YOUR GOAL:
For the records below, say how many lines contain the string "each". Give no other text.

(EXTRACTED MATERIAL Opens)

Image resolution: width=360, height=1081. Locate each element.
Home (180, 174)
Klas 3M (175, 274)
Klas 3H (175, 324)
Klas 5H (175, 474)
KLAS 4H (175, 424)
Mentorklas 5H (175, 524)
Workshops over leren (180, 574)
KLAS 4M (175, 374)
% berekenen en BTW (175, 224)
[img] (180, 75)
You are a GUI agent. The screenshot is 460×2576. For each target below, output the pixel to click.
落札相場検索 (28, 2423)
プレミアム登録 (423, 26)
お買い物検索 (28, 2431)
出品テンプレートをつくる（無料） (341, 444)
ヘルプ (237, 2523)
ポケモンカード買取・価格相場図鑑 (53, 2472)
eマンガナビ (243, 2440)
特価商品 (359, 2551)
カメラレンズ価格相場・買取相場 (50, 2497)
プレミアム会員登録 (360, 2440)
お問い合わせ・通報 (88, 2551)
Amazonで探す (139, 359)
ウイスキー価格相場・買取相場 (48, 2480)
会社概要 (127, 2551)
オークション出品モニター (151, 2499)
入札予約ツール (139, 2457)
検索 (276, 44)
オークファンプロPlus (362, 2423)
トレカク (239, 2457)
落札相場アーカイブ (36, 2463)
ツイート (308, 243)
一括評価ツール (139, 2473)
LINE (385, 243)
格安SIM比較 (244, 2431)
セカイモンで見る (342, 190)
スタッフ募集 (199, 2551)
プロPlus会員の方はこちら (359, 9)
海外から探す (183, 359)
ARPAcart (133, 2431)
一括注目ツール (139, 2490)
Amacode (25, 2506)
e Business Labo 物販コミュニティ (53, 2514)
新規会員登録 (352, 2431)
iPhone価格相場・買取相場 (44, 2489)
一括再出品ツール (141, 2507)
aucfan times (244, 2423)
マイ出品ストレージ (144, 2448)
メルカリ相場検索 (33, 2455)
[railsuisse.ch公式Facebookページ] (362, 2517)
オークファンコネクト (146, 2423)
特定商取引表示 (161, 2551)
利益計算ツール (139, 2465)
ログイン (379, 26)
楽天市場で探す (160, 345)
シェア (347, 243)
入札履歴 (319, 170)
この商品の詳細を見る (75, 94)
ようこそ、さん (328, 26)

(EXTRACTED MATERIAL Closes)

ANSWER AREA:
2